-- START OF PAGE EXTRACT --
= Kōfu Domain =

Japanese feudal domain

 Kōfu Domain (甲府藩, Kōfu-han) was a feudal domain under the Tokugawa shogunate of Edo period Japan. The domain was centered at Kōfu Castle what is now the city of Kōfu, Yamanashi.

==History==
Kai Province was initially entrusted to important Tokugawa clan members as Kōfu Domain, and later to the highly placed fudai daimyō Yanagisawa clan, with periods of direct shogunal rule ( tenryō ) in between. Following the transfer of Yanagisawa Yoshisato to Yamato Province in 1724, the domain remained under direct shogunal control until the Meiji Restoration.

With the abolition of the han system in July 1871, Kōfu Domain became “Kōfu Prefecture”, which subsequently was renamed Yamanashi Prefecture.

== List of daimyō ==

| # | Name | Tenure | Courtesy title | Court Rank | kokudaka | Notes |
Tokugawa clan, 1603-1704 (shinpan)
-- END OF PAGE EXTRACT --
-- START OF LISTING --
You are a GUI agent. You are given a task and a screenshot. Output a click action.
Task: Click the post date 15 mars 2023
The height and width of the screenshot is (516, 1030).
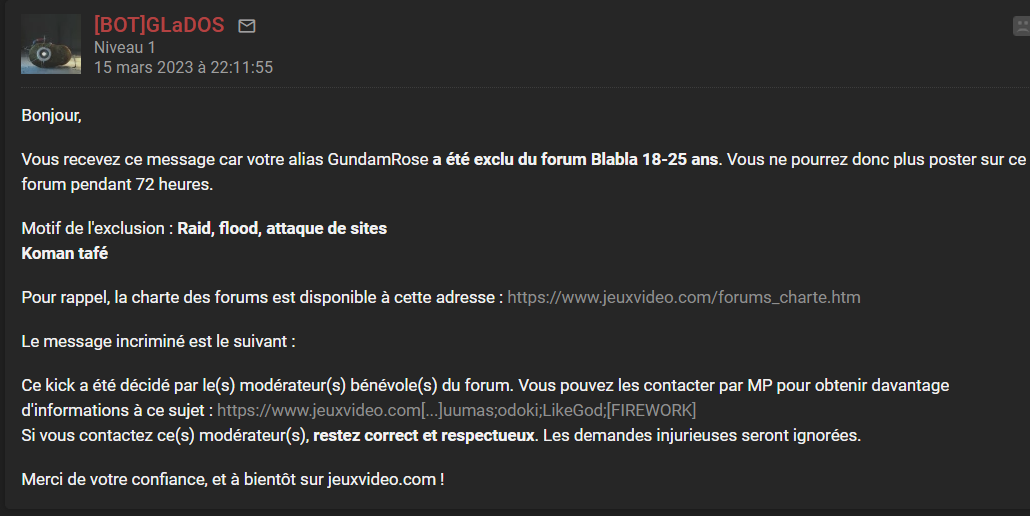(x=183, y=68)
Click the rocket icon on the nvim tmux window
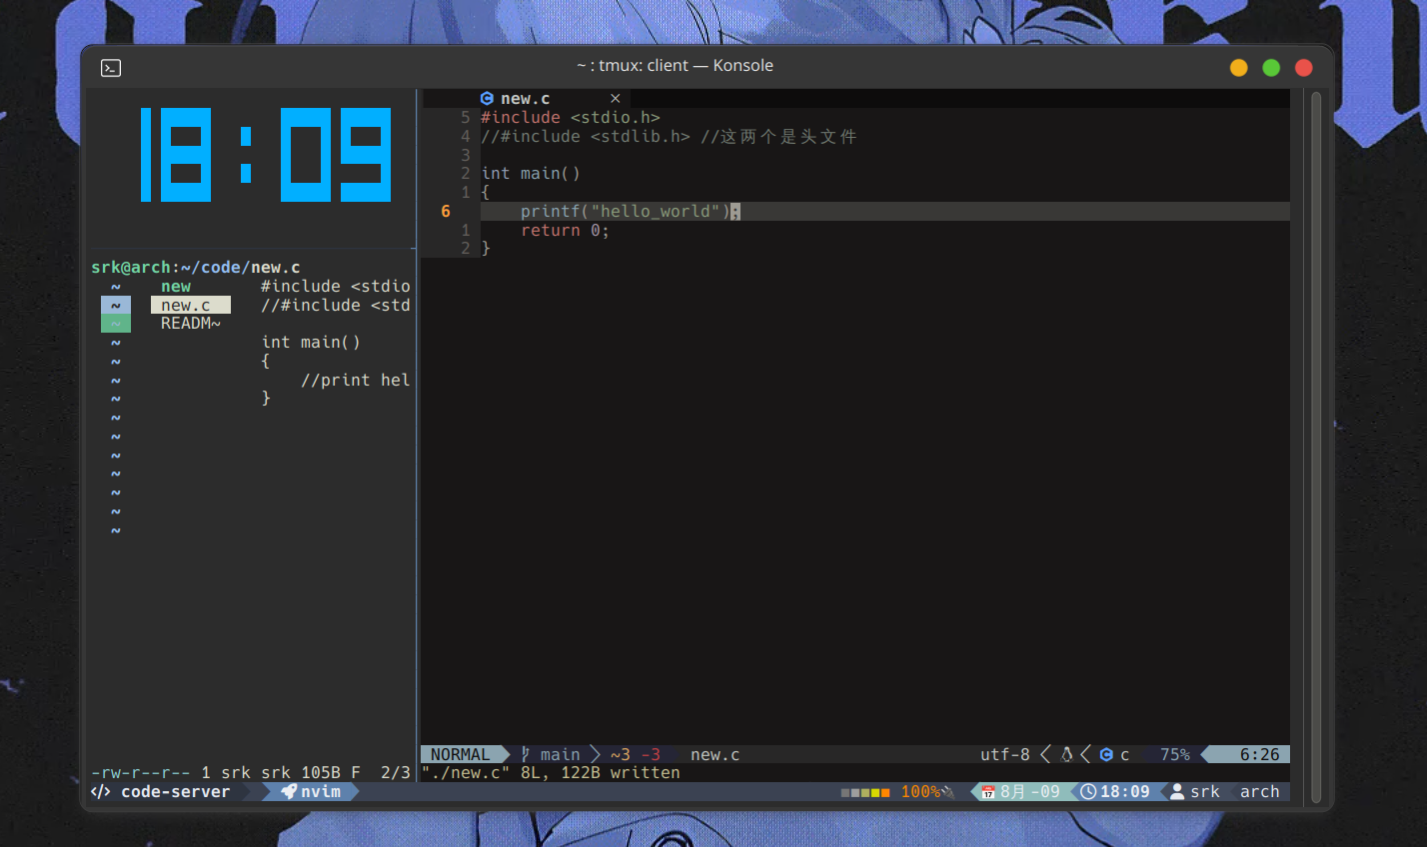 pyautogui.click(x=287, y=791)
-- END OF LISTING --
* WORK TO COMPLETE
Translate this sentence from the text on Kōfu Domain into French: "With the abolition of the han system in July 1871, Kōfu Domain became “Kōfu Prefecture”, which subsequently was renamed Yamanashi Prefecture."

* RESULT OF THE EXERCISE
Avec l'abolition du système des han en juillet 1871, le domaine de Kōfu devint la « préfecture de Kōfu », qui fut ensuite renommée préfecture de Yamanashi.